Übungsfälle 1

  1. 1. Annette Henrichs sucht ihren Zahnarzt Dr. Hennemann auf, um verschiedene Behandlungen durchführen zu lassen. Da sie wegen ihres sehr hohen Einkommens nicht gesetzlich krankenversichert ist, erhält sie am 13.03.2021, dem letzten
    Behandlungstag, eine Privatrechnung von Dr. Hennemann ausgehändigt. Diese Rechnung weist neben der Rechnungsnummer und den übrigen erforderlichen
    Angaben einen Betrag in Höhe von 2.200,-- € aus und enthält die Formulierung: „Ihrer baldigen Zahlung sehe ich freudig entgegen. Ich weise ausdrücklich darauf hin, dass
    Sie gemäß § 286 Abs. 3 BGB spätestens 30 Tage nach Erhalt dieser Rechnung automatisch in Verzug geraten“. Am 02.04.2021 erhält Annette Henrichs eine Mahnung von Dr. Hennemann, in der unter ausdrücklicher Bezugnahme auf die
    Rechnung vom 13.03.2021 „unverzügliche Zahlung“ gefordert wird. Annette Henrichs zahlt den Rechnungsbetrag am 10.04.2021. Befindet sie sich zu diesem Zeitpunkt im
    Schuldnerverzug?
    • 1. Ja; Annette Henrichs ist seit Zugang des Schreibens in Schuldnerverzug, da sie mit dem Schreiben gemahnt worden ist (§ 286 Abs. 1 BGB). Der Hinweis in der Rechnung auf den „automatischen Verzug“ nach 30 Tagen ist korrekt; § 286 Abs. 3
    • BGB besagt aber gerade nicht, dass der Schuldner erst nach 30 Tagen in Verzug gerät. Vielmehr bestimmt die Vorschrift, dass der Schuldner spätestens nach 30 Tagen in Verzug gerät. Das bedeutet zwingend, dass auch ein früherer Verzugseintritt möglich ist. Hier entsteht der Verzug früher auf der Grundlage von § 286 Abs. 1 BGB, weil der Anspruch mangels anderweitiger Absprachen sofort fällig war (§ 271 BGB).

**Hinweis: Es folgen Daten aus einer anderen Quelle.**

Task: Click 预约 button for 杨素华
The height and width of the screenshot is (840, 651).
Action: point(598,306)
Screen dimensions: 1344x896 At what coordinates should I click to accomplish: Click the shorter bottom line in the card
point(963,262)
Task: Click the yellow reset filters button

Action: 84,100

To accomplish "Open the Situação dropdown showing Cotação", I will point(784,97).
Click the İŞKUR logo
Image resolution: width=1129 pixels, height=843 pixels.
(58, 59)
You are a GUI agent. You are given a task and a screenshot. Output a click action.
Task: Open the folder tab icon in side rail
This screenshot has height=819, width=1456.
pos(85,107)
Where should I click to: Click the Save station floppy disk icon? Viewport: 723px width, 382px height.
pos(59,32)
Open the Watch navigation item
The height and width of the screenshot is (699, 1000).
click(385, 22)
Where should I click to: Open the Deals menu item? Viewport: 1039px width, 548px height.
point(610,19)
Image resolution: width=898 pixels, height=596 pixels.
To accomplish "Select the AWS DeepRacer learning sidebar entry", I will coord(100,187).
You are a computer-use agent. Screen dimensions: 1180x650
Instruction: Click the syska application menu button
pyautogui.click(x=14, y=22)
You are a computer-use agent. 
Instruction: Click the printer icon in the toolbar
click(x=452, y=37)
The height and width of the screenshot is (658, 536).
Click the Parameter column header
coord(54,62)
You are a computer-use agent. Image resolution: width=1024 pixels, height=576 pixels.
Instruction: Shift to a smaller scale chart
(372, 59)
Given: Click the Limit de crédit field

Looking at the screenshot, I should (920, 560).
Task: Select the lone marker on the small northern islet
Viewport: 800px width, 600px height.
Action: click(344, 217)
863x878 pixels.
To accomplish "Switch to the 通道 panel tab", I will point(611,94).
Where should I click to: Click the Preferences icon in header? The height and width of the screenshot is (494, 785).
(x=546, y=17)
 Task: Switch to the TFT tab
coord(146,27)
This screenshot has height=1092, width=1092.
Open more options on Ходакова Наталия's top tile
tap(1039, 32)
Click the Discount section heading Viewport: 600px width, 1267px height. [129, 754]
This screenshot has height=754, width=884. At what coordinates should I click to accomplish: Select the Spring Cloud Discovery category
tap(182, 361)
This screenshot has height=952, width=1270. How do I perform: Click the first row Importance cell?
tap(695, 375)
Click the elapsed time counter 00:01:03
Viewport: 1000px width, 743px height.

  2. 2. Entscheiden Sie in den nachfolgenden Fällen, um welche Vertragsart des BGB es sich handelt:
    a. Tilman Ranz lässt seinen alten PKW "Horch" in einer Werkstatt reparieren;hierfür zahlt er insgesamt 525,-- €.
    b. Während der Dauer der Reparatur nimmt er sich beim „Autoverleih Wagner“ einen Ersatzwagen; hierfür hat er 422,-- € zu zahlen.
    c. Als ihm auf einer längeren Fahrt das Benzin ausgeht, erhält von der ihm zufällig begegnenden Sabine Lautenschläger auf seine Bitte hin eine Kanisterfüllung Benzin, um die Strecke bis zur nächsten Tankstelle zurücklegen zu können. Er verspricht Rückgabe am nächsten Tag.
    • 2.
    • a) Es handelt sich um einen Werkvertrag nach § 631 BGB, da ein Erfolg geschuldet wird.
    • b) Es liegt ein Mietvertrag (§ 535 BGB) vor, weil eine Sache (PKW) gegen Entgelt zum Gebrauch überlassen wird. Die Bezeichnung des Unternehmens als „Autoverleih“ ist unerheblich, da Inhalt einer Willenserklärung das erkennbar Gewollte ist.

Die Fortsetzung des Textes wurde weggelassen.